The model has learned to allocate more thinking tokens to harder problems — it does not always generate a fixed-length chain, but adjusts depth based on apparent task difficulty.
The low/medium/high compute settings exposed by the OpenAI API appear to correspond to different budgets for how long the model is allowed to think before producing a response.

This is consistent with the test-time compute framework: o1 is a model trained to use inference compute more effectively, not simply a larger model. The "intelligence" is partly in knowing when and how to think longer.

Practical Tradeoffs

Latency increases with compute

Test-time compute methods increase response latency. A 40-sample best-of-N run takes 40× longer than a single greedy sample (with parallelism this can be reduced, but not eliminated). Extended thinking in o1-style models can add seconds or tens of seconds to simple responses.

Cost scales with compute

API costs for models like o1 and o3 at high compute settings are significantly higher than for standard models. Running best-of-32 on a hosted API multiplies costs by 32. This is acceptable for high-stakes reasoning tasks; it is not acceptable for high-volume routine queries.

Verifier quality is a bottleneck

Best-of-N and tree search are only as good as the reward model or verifier used to evaluate candidates. A poor verifier introduces systematic errors — selecting confidently wrong answers rather than correct uncertain ones. This is a fundamental challenge: you need good verification to benefit from search, but verification is itself a hard problem.

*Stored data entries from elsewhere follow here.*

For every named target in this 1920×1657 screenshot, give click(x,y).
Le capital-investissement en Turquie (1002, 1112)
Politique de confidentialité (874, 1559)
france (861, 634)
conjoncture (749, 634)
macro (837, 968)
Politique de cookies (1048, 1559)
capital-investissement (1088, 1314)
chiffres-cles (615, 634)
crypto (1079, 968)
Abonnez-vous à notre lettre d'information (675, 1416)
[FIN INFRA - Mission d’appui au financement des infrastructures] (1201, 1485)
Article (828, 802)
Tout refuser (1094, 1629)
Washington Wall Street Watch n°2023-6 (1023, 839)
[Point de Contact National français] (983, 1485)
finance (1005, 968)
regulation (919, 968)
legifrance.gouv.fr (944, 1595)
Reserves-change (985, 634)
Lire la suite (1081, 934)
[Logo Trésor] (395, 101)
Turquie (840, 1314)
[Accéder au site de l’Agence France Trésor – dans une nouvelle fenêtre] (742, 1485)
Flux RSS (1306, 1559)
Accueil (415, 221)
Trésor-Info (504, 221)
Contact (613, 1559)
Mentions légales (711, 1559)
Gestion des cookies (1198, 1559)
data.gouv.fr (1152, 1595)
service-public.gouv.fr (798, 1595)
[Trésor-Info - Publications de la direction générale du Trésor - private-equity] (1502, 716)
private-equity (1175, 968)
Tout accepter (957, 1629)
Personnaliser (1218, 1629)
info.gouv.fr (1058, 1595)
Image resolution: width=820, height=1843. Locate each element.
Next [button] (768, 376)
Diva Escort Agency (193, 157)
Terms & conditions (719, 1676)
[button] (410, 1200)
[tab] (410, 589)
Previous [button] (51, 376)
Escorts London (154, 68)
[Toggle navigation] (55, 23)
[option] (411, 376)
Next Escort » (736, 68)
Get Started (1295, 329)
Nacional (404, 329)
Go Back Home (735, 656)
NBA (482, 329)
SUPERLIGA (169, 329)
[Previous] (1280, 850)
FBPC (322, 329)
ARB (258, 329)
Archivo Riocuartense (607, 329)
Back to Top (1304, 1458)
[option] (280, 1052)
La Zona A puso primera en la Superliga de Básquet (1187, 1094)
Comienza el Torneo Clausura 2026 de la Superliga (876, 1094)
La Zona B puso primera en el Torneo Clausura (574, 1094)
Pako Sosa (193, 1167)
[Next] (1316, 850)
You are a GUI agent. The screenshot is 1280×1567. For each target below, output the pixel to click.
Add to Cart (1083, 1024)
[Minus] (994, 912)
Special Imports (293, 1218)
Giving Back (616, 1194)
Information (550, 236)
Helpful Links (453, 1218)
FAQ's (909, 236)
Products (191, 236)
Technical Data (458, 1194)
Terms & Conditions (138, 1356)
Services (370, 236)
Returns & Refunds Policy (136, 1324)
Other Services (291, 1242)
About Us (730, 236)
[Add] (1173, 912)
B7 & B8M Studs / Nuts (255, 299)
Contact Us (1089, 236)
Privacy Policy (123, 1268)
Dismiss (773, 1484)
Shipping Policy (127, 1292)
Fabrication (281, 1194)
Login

Best suited for: high-stakes reasoning tasks

Mathematical problem solving, complex coding, scientific analysis, legal reasoning, and any task where a verifiable correct answer exists and the cost of an error exceeds the cost of additional inference compute. Not worth it for simple factual queries, creative writing, or routine extraction tasks.

Checklist: Do You Understand This?

Can you explain what "test-time compute scaling" means and how it differs from training compute scaling?
Can you describe the best-of-N algorithm and explain why its accuracy improvement is logarithmic rather than linear in N?
Can you explain why beam search reduces output diversity and when that makes it inappropriate for LLM tasks?
Can you describe all four phases of MCTS (selection, expansion, simulation, backpropagation) in the context of LLM reasoning?
Can you explain the difference between an outcome reward model and a process reward model, and why PRMs enable more effective search?
Can you state the key finding of Snell et al. (2024) and explain its implication for how we think about model size vs. inference compute?
Can you explain the inferred inference mechanism of o1 and how it relates to the test-time compute framework?
Can you identify three practical constraints that limit when test-time compute scaling is worth using?